▶ **Исходный текст**:
Еще 10 лет назад, когда нынешний этап развития только начинался, автор предположил, что Беларусь в Европе по уровню политических и социально-экономических свобод будет претендовать на место, освобождаемое Албанией. Но выразил надежду, что достижению поставленной новым руководством страны цели воспрепятствуют бурные демократические преобразования в постсоветском лагере. Оказалось — напрасно. Общий поток всего лишь омывает Беларусь, не имея сил вовлечь ее в общее движение.
В политическом плане она неколебимо отстаивает ценности собственной своеобразной демократии. В экономическом? Судите сами. Даже пролегающая по ее территории газовая труба, питающая страну жизненными соками, стала яблоком раздора в отношениях с ближайшим союзником. Настолько, что он все более настойчиво заявляет о намерении строить газовые и нефтяные магистрали в обход, увеличивая тем самым транспортные расходы, но обеспечивая гарантии от будущих скандалов. А если дело дойдет до железных дорог, то самоизоляция будет полной, чисто албанской. К слову, руководство БелЖД с прискорбием сообщило о том, что в I полугодии т. г. по сравнению с аналогичным периодом 2003 г. транзит грузов упал на 12%. Теряем преимущества транзитной страны, моста, эксплуатация которого приносит нам безоговорочную выгоду. Пока.
Ибо обходят, объезжают, обносят. Можно, разумеется, радоваться возможности поживиться за счет конфиската, но барыши от этого несерьезные даже с учетом огромного желания попить-погулять именно сейчас.
Отметим, что об Албании в свое время мы знали только одно: там правит вождь и зовут его Энвер Ходжа. Албанцы, верно, знают о Беларуси только одно: там правит батька и зовут его Александр Лукашенко.
Что ж, автору остается только утешиться, что его предположение, как и многие другие, оправдалось.
Только приусадебный участок
А если серьезно, то успехи в «албанизации» Беларуси нашли отражение в оценках Всемирного банка, изучавшего степень продвинутости рыночного реформирования земельных отношений в 19 странах Восточной и Центральной Европы (бывших советских республик, бывших соцстран и стран, возникших на обломках союзной Югославии) по десятибалльной системе. В этом списке Беларусь, имея 1,3 балла, занимает последнее место. Выше нас Сербия и Черногория (4,8), Босния и Герцеговина, Македония, Болгария, Россия, Украина, Хорватия (от 6,2 до 7), все остальные имеют от 9,2 до 10. «Десятки» выставлены Венгрии и Румынии — по мнению ВБ, рыночные реформы там осуществлены полностью.

▶ **Предоставленные данные**:
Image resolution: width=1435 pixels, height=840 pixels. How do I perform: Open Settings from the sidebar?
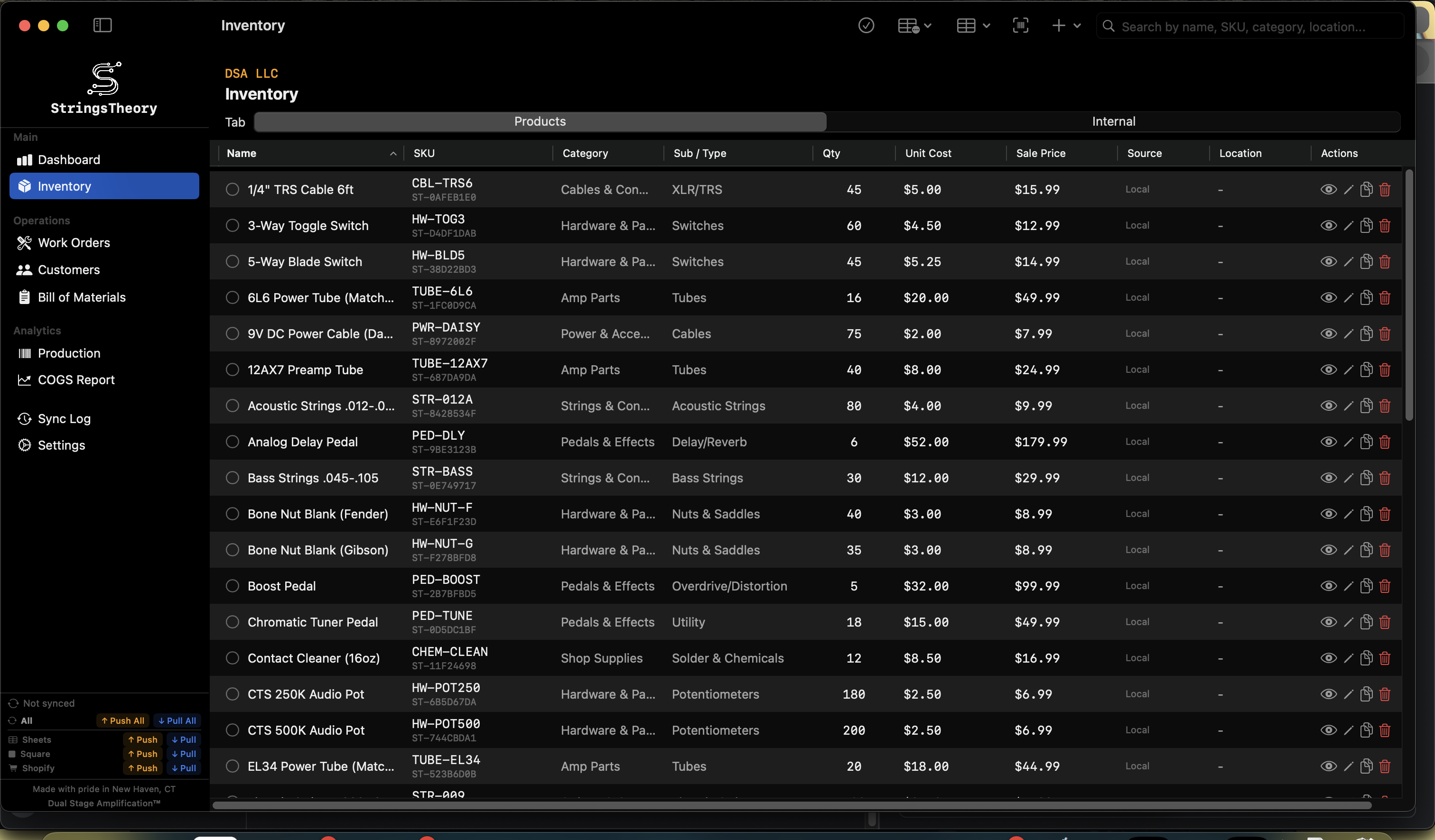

▶ **Задание 1**: Воспроизведите дословно фрагмент статьи о Беларуси между словами «Только приусадебный участок» и «там осуществлены полностью.», включая их.
▶ **Задание 2**: Определите, соответствуют ли статье о Беларуси утверждения: (а) по оценке Всемирного банка Беларусь занимает последнее место с 1,3 балла; (б) в I полугодии транзит грузов вырос на 12%; (в) Всемирный банк оценивал 19 стран. Для каждого ответьте «да» или «нет» и дословно процитируйте решающие слова статьи.
Отвечайте, опираясь исключительно на исходный текст.

▶ **Ответ на задание 1**:
Только приусадебный участок
А если серьезно, то успехи в «албанизации» Беларуси нашли отражение в оценках Всемирного банка, изучавшего степень продвинутости рыночного реформирования земельных отношений в 19 странах Восточной и Центральной Европы (бывших советских республик, бывших соцстран и стран, возникших на обломках союзной Югославии) по десятибалльной системе. В этом списке Беларусь, имея 1,3 балла, занимает последнее место. Выше нас Сербия и Черногория (4,8), Босния и Герцеговина, Македония, Болгария, Россия, Украина, Хорватия (от 6,2 до 7), все остальные имеют от 9,2 до 10. «Десятки» выставлены Венгрии и Румынии — по мнению ВБ, рыночные реформы там осуществлены полностью.

▶ **Ответ на задание 2**:
(а) Да: «В этом списке Беларусь, имея 1,3 балла, занимает последнее место».
(б) Нет: «транзит грузов упал на 12%».
(в) Да: «в 19 странах Восточной и Центральной Европы».